Another solution to help solve the issue of finding the right faculty members would be for companies to work out creative arrangements with qualified engineers and engineering managers, enabling these individuals to teach courses on an interim basis. This would provide universities with immediate access to credible resources as well as facilitate promotion of the new curriculum.
For many years, Advantest has provided graduate students from Stanford University’s Department of Electrical Engineering off-hour access to some of the industry’s most advanced test systems. This has provided hands-on, real-time exposure to the company’s state-of-the art technology, a unique opportunity that many in tomorrow’s workforce often do not have.
Conclusion
The semiconductor test industry stands at the threshold of a significant upswing in terms of both its perceived value and the amount of R&D and resources devoted to new and enhanced test techniques and programs. The question we must ask ourselves is this: Whether test professionals come to this business intentionally or by accident, how much more effective could they be if they were intentionally directed here?
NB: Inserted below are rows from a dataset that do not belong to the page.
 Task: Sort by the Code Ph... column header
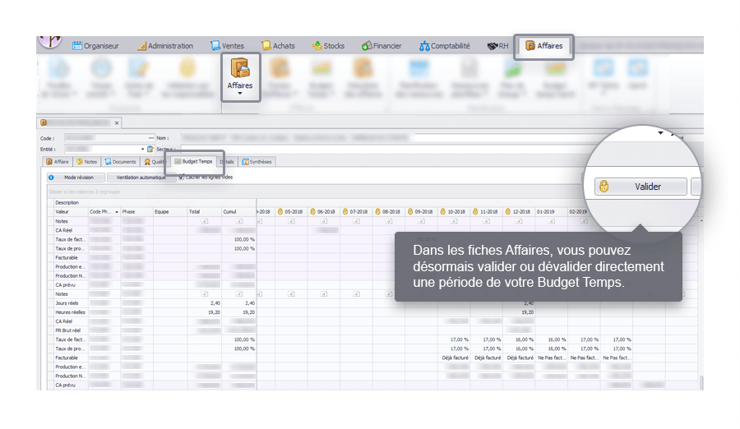(x=104, y=211)
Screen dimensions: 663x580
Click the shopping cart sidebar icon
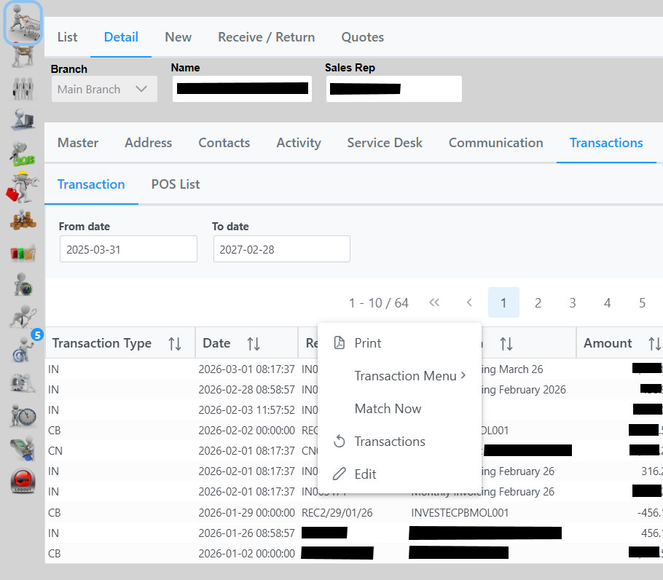[23, 23]
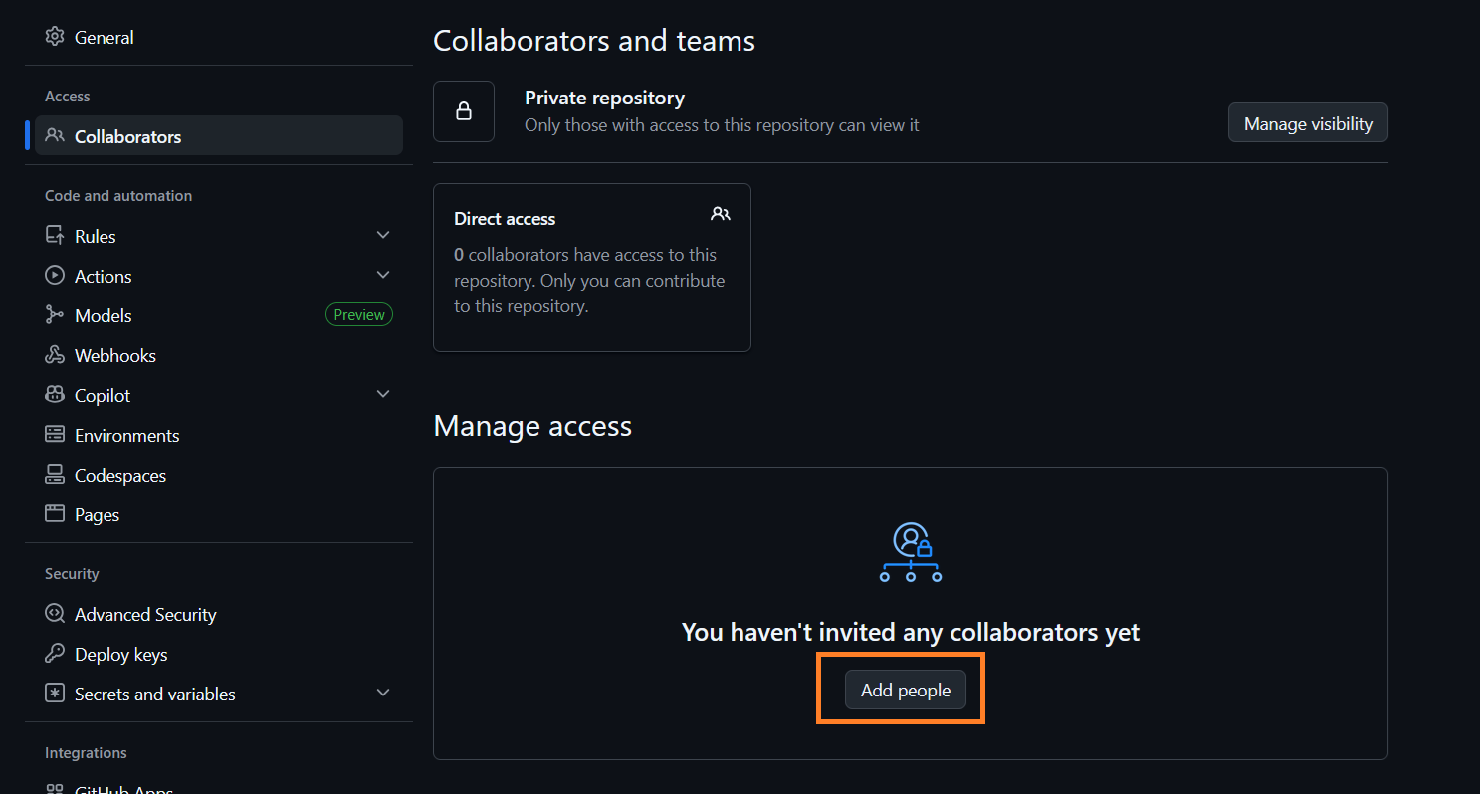This screenshot has width=1480, height=794.
Task: Click the Advanced Security shield icon
Action: [55, 614]
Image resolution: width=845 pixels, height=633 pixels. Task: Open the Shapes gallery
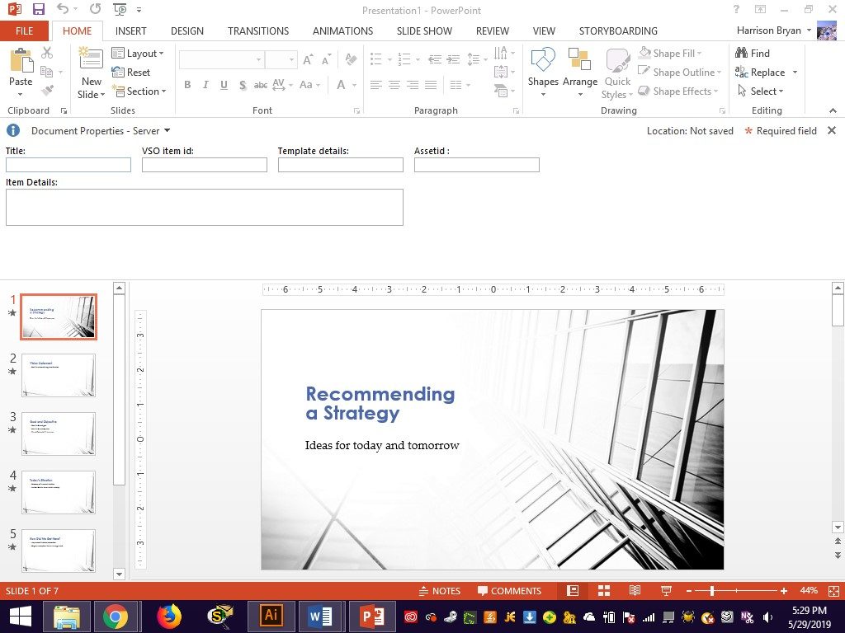[543, 70]
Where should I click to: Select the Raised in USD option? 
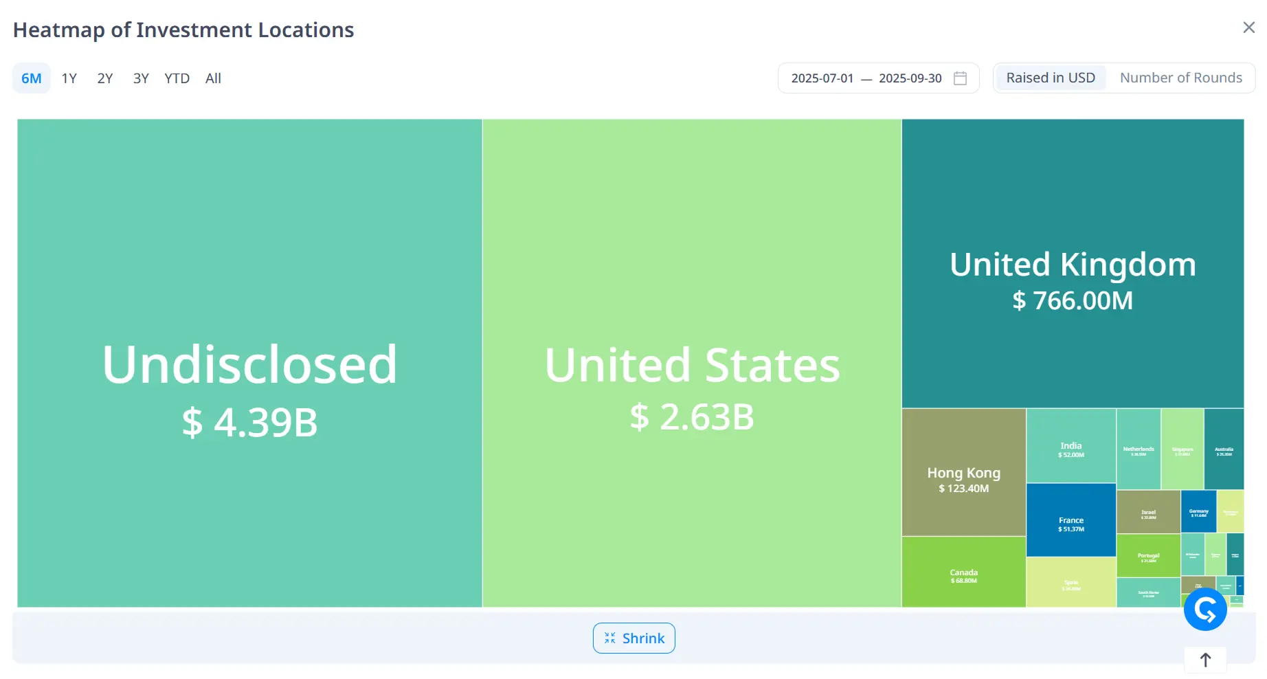[x=1050, y=78]
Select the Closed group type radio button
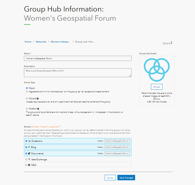195x185 pixels. click(27, 98)
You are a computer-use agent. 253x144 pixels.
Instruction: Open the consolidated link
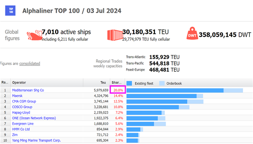30,64
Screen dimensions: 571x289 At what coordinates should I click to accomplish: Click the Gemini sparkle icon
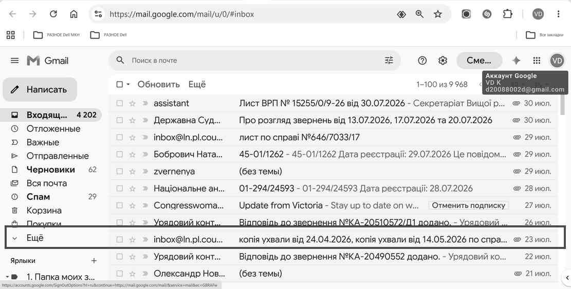(516, 61)
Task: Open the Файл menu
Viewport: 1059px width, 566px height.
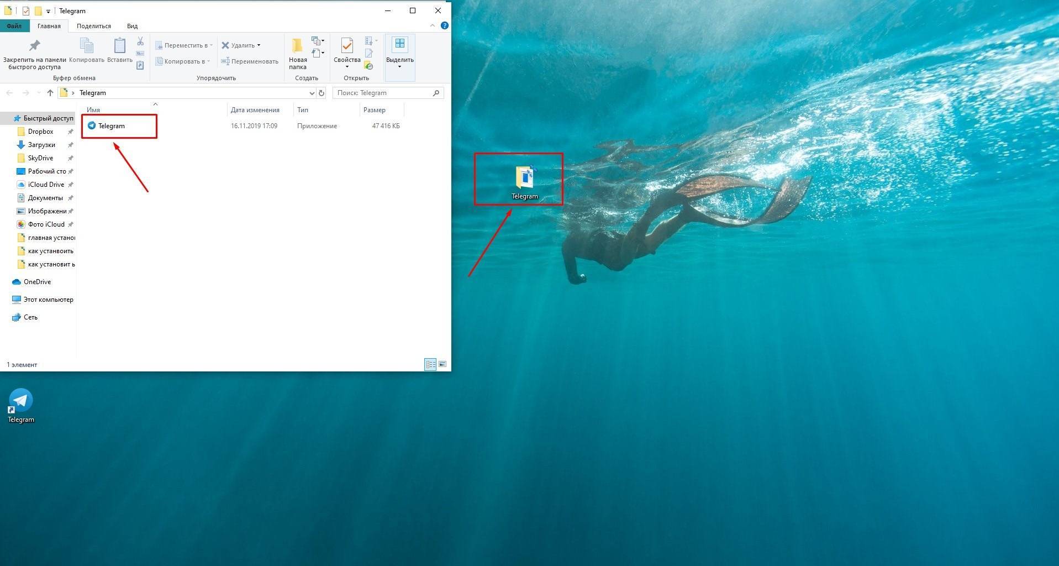Action: point(14,26)
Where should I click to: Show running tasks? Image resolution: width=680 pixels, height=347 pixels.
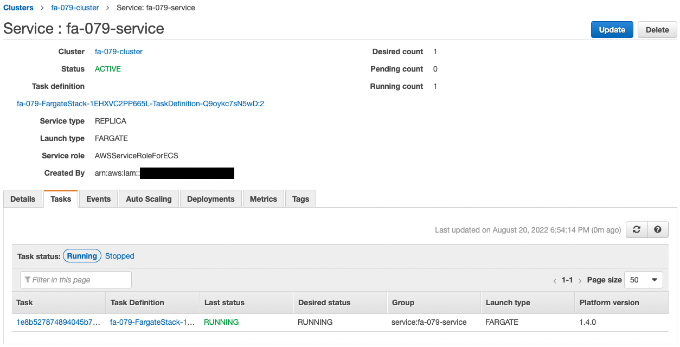pyautogui.click(x=82, y=255)
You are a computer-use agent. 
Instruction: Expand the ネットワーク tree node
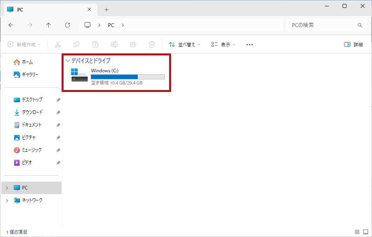[6, 200]
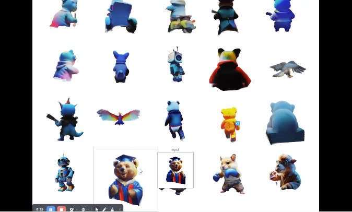Toggle the microphone mute button
Viewport: 352px width, 212px height.
click(x=83, y=209)
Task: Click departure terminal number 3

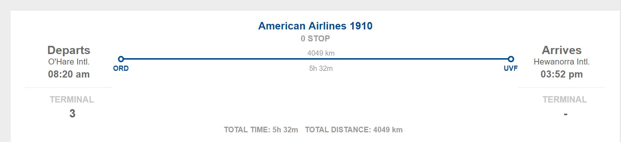Action: (72, 113)
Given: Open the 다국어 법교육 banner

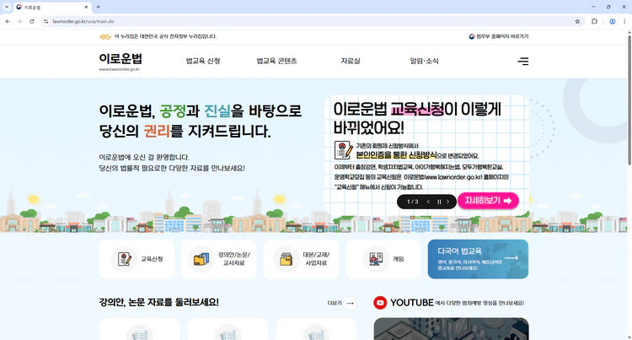Looking at the screenshot, I should click(477, 259).
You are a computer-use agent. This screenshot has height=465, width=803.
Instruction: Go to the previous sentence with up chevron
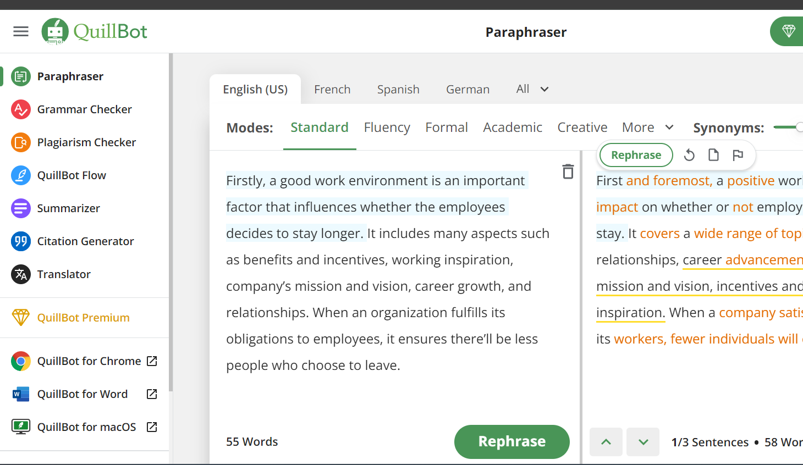[606, 442]
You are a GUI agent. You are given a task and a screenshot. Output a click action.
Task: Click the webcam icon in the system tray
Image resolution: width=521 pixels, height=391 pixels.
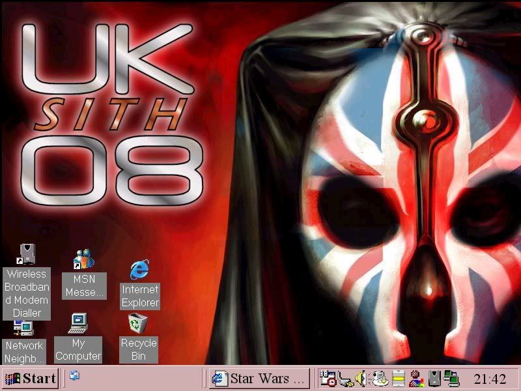[380, 379]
For this to happen, it will require universities to implement programs that get people interested in test and help them realize the extreme value and importance of the role of test. And, concurrently, it will require test and complementary industries to take a hard look at how they’re investing in the future of the industry and decide what they can do to help ensure that test engineering finally comes into its own as a true, viable discipline from which will emerge the skilled test engineers of tomorrow.
About the Author
Nicholas Konidaris is president, CEO, and chairman of Advantest America. Previously, Mr. Konidaris was vice president of Boreas and Hypres, both early start-up companies. His career includes 14 years with Teradyne where he was a product and marketing manager. He holds an M.B.A. from MIT’s Sloan School of Management, serves on the board of directors for Ultratech Stepper, and is a member of TechNet. Advantest America, 3201 Scott Blvd., Santa Clara, CA 95054, 408-988-7700, e-mail: [email protected]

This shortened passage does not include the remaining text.